- French drugmaker Sanofi handed insurers and pharmacy benefit managers rebates totaling more than half of its gross sales in the U.S. last year, resulting in net price declines across its portfolio despite list price hikes taken on dozens of its prescription products.
- In 2018, Sanofi reported an average list price increase across its drugs portfolio in the U.S. of 4.6% — just below the projected growth rate for U.S. national health spending last year, a threshold set by Sanofi as the upper bound for its price increases. The figures come from an annual report released by the company Thursday.
- On a net basis, however, average prices declined by 8%, as the pharmaceutical company gave out $4.5 billion in mandated rebates to government payers and $7.3 billion in discretionary rebates. Widening gross-to-net spreads have become a flash point in the industry, with drugmakers pitted against insurers in a fierce debate over the role rebates play in pharmaceutical pricing.

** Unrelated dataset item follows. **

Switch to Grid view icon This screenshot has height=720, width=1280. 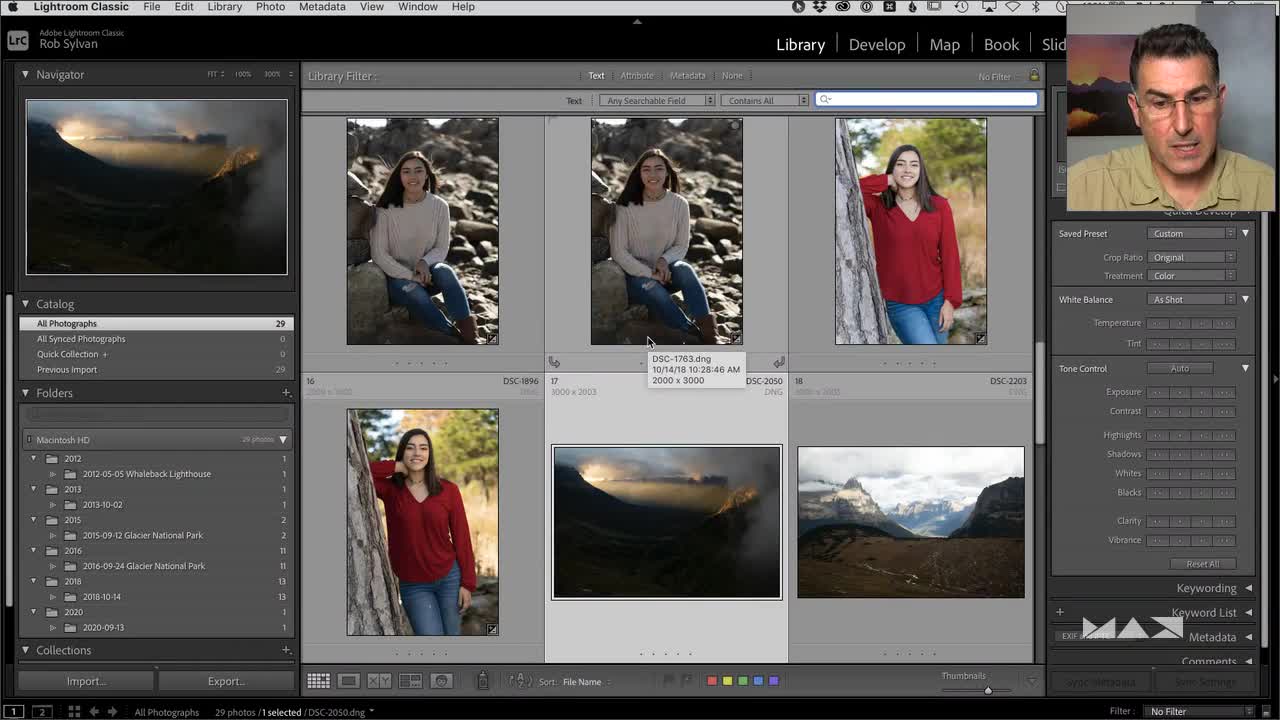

Sanofi's released its report days ahead of a highly anticipated Senate hearing that looks likely to intensify scrutiny of the industry's pricing practices. Company CEO Olivier Brandicourt is set to testify alongside six of his pharma executive peers, setting the stage for a high-profile confrontation between lawmakers and leaders of some of the largest drugmakers.
Brandicourt, along with his colleagues, are likely to marshal arguments similar to what Sanofi laid out in its report: namely, that list prices are increasingly divorced from net prices due to sizable rebates given to payers in exchange for coverage.
Data recently released by Iqvia show U.S. invoice prices, which correlate with list prices, rose by 5.7% for patent-protected branded products in 2018, while net prices rose by only 1.5%.
From another perspective, however, Sanofi's "limited U.S. price increases" look less restrained. The drugmaker upped list prices on 35 of its 76 medicines — six more than the year prior — and the 4.6% average list price increase in the U.S. was higher than what was reported for both 2016 and 2017.
Sanofi pricing in the U.S
|Average aggregate list price||Average aggregate net price|
At next week's hearing, Sanofi could be in the hot seat over increases on one drug in particular, its flagship insulin Lantus (glargine).
Insulin pricing has been a particular focus for lawmakers angered by steadily rising prices for a drug needed by many diabetics to survive.
In 2018, for example, Sanofi increased the list price of Lantus by 5.3%, the highest amount possible under the drugmaker's pledge to go no higher than the forecast growth rate for U.S. National Health Expenditures. According to the report, the company raised Lantus' price only one other time over the past four years, by 3% in 2017.
That claim is already outdated, as the company took a 5.2% increase on Lantus last month, according to research firm 46brooklyn.
To Sanofi's point, though, diabetes drugs like Lantus are frequently subject to considerable rebating in the U.S. The drugmaker claims the average net price across its insulin portfolio is 25% less than it was in 2012 even as list prices have more than doubled during that same time span.
Typically, drugmakers pay rebates to pharmacy benefit managers or insurers, which then use the savings to lower premium costs for insured members. Patients can still face the full list price for a drug, however, such as when they are paying down a deductible or have co-insurance on medicine costs.
In those cases, drugmaker arguments that list prices don't reflect the true cost of a product fall flat — something that Sanofi has seemed to acknowledge.
"We understand, of course, the anger in the U.S. about rising prescription drug costs for patients and the confusion about why the value created from declining net price has frankly not provided direct relief to patients," said Sanofi CEO Olivier Brandicourt on a recent earnings call.
The executive noted Sanofi's support for a recent proposal by the Trump administration to do away with certain drug rebates in Medicare, a move aimed at lowering patient out-of-pocket costs for medicine.